• Provided data
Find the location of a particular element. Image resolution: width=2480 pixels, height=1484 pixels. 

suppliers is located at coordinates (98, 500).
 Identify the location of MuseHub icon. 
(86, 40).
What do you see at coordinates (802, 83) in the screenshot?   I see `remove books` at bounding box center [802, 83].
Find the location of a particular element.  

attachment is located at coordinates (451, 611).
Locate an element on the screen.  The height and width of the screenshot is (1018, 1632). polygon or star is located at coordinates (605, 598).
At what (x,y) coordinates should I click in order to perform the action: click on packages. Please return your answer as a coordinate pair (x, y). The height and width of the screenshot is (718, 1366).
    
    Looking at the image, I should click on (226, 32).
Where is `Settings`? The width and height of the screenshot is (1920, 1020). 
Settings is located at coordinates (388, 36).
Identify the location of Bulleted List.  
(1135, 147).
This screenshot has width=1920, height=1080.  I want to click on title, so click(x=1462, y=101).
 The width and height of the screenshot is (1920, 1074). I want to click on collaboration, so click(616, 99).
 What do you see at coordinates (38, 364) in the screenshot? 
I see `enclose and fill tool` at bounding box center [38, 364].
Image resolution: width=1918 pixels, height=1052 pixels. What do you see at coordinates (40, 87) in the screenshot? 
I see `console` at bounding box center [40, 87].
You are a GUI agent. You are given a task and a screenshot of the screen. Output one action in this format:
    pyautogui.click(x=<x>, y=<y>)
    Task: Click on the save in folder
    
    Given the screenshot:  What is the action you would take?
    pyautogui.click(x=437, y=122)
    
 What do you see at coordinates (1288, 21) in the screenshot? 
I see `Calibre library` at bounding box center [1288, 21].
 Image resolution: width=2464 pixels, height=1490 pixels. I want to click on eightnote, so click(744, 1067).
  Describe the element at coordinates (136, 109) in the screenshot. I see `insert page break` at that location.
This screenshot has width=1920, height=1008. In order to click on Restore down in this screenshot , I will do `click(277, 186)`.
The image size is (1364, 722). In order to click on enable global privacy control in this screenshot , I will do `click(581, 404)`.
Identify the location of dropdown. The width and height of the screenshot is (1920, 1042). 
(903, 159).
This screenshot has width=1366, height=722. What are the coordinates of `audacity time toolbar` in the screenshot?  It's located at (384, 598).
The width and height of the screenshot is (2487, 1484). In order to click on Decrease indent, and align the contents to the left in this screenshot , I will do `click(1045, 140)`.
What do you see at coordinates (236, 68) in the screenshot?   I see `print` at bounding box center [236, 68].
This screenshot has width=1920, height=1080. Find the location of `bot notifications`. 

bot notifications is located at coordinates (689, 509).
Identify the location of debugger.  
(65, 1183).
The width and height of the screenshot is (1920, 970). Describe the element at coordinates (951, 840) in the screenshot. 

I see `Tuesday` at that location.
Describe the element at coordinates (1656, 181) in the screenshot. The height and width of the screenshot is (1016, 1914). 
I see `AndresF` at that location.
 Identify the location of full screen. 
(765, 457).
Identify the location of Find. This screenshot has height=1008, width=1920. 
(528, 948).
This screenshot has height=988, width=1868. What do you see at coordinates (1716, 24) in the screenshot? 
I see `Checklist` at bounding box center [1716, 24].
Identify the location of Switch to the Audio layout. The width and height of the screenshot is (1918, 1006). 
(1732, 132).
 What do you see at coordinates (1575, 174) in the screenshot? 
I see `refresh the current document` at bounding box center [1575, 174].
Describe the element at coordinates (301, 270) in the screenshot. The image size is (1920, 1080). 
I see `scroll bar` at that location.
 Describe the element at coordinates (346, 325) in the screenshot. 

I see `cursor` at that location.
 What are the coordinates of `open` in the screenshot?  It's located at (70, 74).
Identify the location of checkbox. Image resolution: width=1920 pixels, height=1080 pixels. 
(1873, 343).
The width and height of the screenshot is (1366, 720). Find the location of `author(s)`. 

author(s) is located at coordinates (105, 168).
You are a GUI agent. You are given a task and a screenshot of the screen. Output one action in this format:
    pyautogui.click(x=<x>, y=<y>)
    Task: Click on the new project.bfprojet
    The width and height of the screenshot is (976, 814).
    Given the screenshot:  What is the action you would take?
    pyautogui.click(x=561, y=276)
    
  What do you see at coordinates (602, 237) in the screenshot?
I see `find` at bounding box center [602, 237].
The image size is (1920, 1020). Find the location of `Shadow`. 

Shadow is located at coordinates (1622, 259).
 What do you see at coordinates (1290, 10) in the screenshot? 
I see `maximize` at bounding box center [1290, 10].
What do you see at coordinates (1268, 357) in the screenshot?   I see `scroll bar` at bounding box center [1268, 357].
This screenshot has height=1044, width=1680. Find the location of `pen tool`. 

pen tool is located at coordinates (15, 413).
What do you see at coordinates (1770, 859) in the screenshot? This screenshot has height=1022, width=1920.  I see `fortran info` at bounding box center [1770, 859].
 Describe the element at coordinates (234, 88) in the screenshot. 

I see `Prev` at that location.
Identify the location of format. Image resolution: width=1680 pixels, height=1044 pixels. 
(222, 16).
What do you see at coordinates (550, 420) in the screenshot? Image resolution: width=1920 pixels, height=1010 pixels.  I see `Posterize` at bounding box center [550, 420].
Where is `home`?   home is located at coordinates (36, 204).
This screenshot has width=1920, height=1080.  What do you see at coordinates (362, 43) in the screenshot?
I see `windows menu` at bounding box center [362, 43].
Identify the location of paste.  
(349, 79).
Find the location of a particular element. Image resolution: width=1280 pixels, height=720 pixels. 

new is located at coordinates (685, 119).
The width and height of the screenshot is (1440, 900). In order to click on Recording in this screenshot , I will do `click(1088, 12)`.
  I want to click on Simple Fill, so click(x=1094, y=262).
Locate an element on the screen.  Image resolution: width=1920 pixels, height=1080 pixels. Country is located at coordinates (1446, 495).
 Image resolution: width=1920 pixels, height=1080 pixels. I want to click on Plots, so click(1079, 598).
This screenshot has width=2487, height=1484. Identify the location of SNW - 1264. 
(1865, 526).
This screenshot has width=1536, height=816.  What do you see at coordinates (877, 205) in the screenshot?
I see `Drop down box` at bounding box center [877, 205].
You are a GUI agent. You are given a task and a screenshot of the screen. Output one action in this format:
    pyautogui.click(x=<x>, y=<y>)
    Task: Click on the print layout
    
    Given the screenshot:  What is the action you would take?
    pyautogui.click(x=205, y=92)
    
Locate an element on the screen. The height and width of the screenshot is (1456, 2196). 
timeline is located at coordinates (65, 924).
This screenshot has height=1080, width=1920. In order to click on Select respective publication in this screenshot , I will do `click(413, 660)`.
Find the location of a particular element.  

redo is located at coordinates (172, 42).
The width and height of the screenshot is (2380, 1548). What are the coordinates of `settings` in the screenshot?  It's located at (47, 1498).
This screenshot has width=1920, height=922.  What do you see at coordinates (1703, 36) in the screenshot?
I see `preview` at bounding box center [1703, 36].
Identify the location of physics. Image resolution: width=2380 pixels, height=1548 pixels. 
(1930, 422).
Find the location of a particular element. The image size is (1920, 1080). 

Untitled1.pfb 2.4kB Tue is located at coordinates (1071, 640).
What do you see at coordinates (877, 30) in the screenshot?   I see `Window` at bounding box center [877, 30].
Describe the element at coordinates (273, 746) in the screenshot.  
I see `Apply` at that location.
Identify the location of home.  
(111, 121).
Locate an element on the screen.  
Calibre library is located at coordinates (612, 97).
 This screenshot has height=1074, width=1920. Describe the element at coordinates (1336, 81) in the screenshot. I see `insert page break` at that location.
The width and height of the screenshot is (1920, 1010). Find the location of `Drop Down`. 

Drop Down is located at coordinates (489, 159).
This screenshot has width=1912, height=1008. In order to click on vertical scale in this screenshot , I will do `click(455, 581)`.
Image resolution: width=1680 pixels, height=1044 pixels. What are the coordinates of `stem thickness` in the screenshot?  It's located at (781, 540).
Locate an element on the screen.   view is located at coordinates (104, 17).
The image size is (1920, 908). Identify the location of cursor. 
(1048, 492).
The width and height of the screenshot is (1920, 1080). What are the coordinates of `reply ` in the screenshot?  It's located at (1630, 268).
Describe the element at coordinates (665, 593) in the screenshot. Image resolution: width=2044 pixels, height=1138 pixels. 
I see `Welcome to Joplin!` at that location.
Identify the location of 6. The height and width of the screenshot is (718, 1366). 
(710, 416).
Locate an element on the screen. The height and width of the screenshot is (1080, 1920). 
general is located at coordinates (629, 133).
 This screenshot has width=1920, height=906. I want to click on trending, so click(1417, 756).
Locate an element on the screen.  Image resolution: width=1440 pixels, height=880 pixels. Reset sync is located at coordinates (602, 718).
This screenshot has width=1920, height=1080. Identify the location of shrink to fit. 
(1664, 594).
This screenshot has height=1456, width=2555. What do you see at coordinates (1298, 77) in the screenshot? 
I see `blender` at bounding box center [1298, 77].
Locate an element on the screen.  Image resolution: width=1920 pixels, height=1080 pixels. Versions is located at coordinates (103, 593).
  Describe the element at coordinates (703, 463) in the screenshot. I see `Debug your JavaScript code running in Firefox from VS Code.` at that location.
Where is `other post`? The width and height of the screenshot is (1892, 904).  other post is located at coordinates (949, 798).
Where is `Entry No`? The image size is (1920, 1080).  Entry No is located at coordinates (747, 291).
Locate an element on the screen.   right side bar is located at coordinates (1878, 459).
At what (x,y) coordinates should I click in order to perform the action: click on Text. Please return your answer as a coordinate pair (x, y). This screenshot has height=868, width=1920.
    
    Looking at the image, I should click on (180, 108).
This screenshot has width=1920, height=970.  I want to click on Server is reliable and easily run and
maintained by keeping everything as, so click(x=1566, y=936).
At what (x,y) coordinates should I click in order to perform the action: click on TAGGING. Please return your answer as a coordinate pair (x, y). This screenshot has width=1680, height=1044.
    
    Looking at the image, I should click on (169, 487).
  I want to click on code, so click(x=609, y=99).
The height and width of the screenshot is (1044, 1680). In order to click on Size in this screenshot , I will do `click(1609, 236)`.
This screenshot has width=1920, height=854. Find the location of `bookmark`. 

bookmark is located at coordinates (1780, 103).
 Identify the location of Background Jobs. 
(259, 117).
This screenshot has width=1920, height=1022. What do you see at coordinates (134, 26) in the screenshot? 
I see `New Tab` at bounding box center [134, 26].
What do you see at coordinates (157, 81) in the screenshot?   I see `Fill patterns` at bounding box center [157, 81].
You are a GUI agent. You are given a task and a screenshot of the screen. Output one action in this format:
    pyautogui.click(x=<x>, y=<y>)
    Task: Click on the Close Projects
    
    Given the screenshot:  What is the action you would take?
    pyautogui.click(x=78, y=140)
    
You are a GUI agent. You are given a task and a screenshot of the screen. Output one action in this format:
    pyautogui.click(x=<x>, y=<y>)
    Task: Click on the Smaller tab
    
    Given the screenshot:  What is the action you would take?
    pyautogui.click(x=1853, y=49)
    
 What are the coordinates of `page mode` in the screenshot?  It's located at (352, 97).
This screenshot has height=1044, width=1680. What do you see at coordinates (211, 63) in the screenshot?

• Directions for this task
Copy out everything in the records from the line with "This screenshot has width=1536, height=816." down to the line with "(1930, 422).", switching "physics" to "chemistry" and leaving all else the same.

• Answer to the task
This screenshot has width=1536, height=816.  What do you see at coordinates (877, 205) in the screenshot?
I see `Drop down box` at bounding box center [877, 205].
You are a GUI agent. You are given a task and a screenshot of the screen. Output one action in this format:
    pyautogui.click(x=<x>, y=<y>)
    Task: Click on the print layout
    
    Given the screenshot:  What is the action you would take?
    pyautogui.click(x=205, y=92)
    
Locate an element on the screen. The height and width of the screenshot is (1456, 2196). 
timeline is located at coordinates (65, 924).
This screenshot has height=1080, width=1920. In order to click on Select respective publication in this screenshot , I will do `click(413, 660)`.
Find the location of a particular element.  

redo is located at coordinates (172, 42).
The width and height of the screenshot is (2380, 1548). What are the coordinates of `settings` in the screenshot?  It's located at (47, 1498).
This screenshot has width=1920, height=922.  What do you see at coordinates (1703, 36) in the screenshot?
I see `preview` at bounding box center [1703, 36].
Identify the location of chemistry. Image resolution: width=2380 pixels, height=1548 pixels. 
(1930, 422).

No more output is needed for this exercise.